The few RAII issues left are handled by structs. A struct gets its destructor run when it goes out of scope.

struct File
{
    Handle h;

    ~this()
    {
        h.release();
    }
}

void test()
{
    if (...)
    {
        auto f = File();
        ...
    } // f.~this() gets run at closing brace, even if
      // scope was exited via a thrown exception
}

classes are typically managed by the garbage collector which doesn't lend itself to RAII. If you need deterministic destruction with classes you can use std.typecons.scoped (which will also allocate the class on the stack instead of the garbage collector managed heap).

See also ScopeGuardStatement for a more generalized mechanism that lets you run arbitrary statements whenever leaving the current scope.


Properties

The C++ Way

It is common practice to define a field, along with object-oriented get and set functions for it:
class Abc
{
  public:
    void setProperty(int newproperty) { property = newproperty; }
    int getProperty() { return property; }

  private:
    int property;
};

Abc a;
a.setProperty(3);
int x = a.getProperty();
All this is quite a bit of typing, and it tends to make code unreadable by filling it with getProperty() and setProperty() calls.

The D Way

Properties can be get and set using the normal field syntax, yet the get and set will invoke methods instead.
class Abc
{
    // set
    @property void property(int newproperty) { myprop = newproperty; }

    // get
    @property int property() { return myprop; }

  private:
    int myprop;
}
which is used as:
Abc a = new Abc;
a.property = 3;
int x = a.property;
Thus, in D a property is treated like it was a simple field name. A property can start out actually being a simple field name, but if later it becomes necessary to make getting and setting it function calls, no code needs to be modified other than the class definition. It obviates the wordy practice of defining get and set properties ‘just in case’ a derived class should need to override them. It's also a way to have interface classes, which do not have data fields, behave syntactically as if they did.

Recursive Templates

The C++ Way

An advanced use of templates is to recursively expand them, relying on specialization to end it. A template to compute a factorial would be:
template<int n> class factorial
{
  public:
    enum { result = n * factorial<n - 1>::result };
};

template<> class factorial<1>
{
  public:
    enum { result = 1 };
};

void test()
{
    printf("%d\n", factorial<4>::result); // prints 24
}

The D Way

The D version is analogous, though a little simpler, taking advantage of Eponymous Templates - promotion of single template members to the enclosing name space:
template factorial(int n)
{
    enum factorial = n * .factorial!(n-1);
}

template factorial(int n : 1)
{
    enum factorial = 1;
}

void test()
{
    writeln(factorial!(4));  // prints 24
}
The template blocks can be made shorter using Enum Template syntax:
enum factorial(int n) = n * .factorial!(n-1);

enum factorial(int n : 1) = 1;

Meta Templates

The problem: create a typedef for a signed integral type that is at least nbits in size.

The C++ Way

This example is simplified and adapted from one written by Dr. Carlo Pescio in Template Metaprogramming: Make parameterized integers portable with this novel technique.
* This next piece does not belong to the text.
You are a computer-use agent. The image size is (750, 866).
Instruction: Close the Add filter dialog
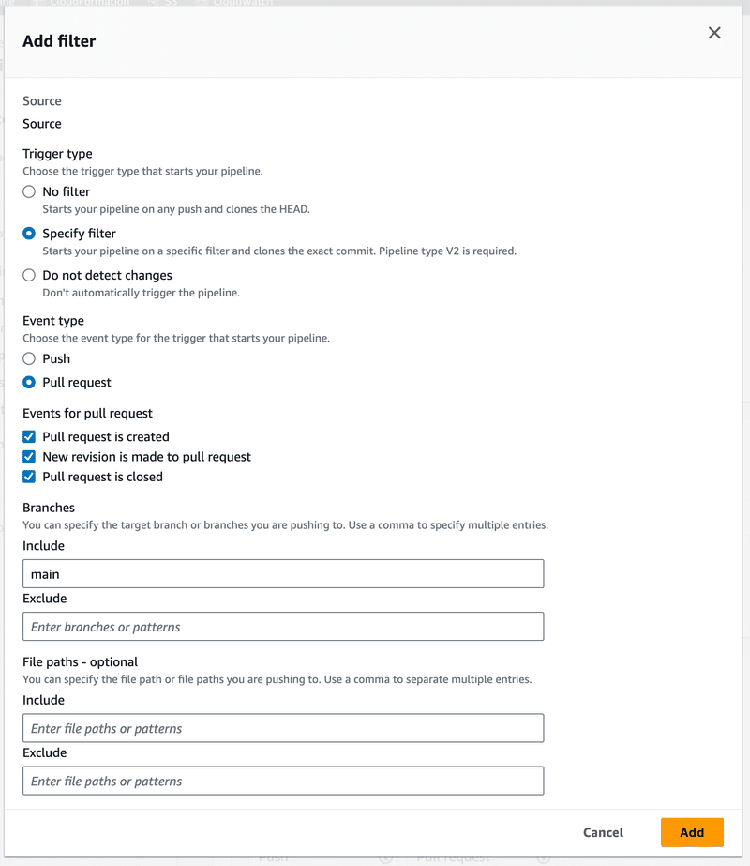tap(714, 32)
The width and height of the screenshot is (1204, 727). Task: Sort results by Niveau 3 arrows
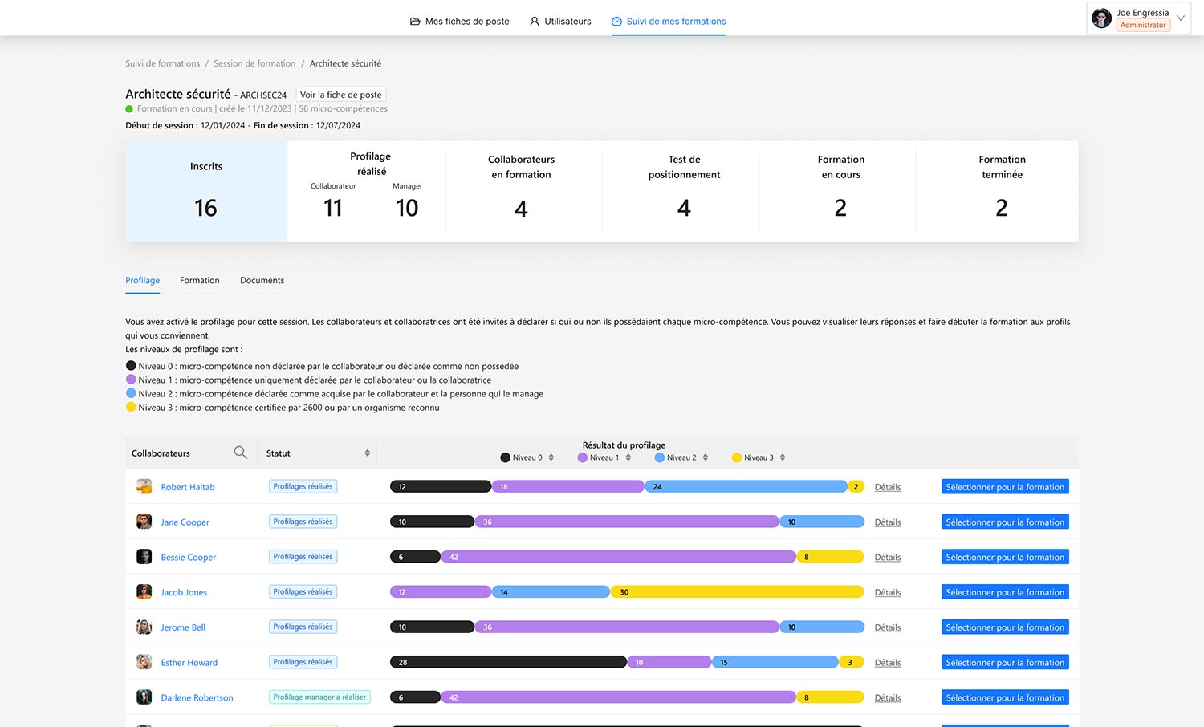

There is no way in C++ to do conditional compilation based on the result of an expression based on template parameters, so all control flow follows from pattern matching of the template argument against various explicit template specializations. Even worse, there is no way to do template specializations based on relationships like "less than or equal to", so the example uses a clever technique where the template is recursively expanded, incrementing the template value argument by one each time, until a specialization matches. If there is no match, the result is an unhelpful recursive compiler stack overflow or internal error, or at best a strange syntax error.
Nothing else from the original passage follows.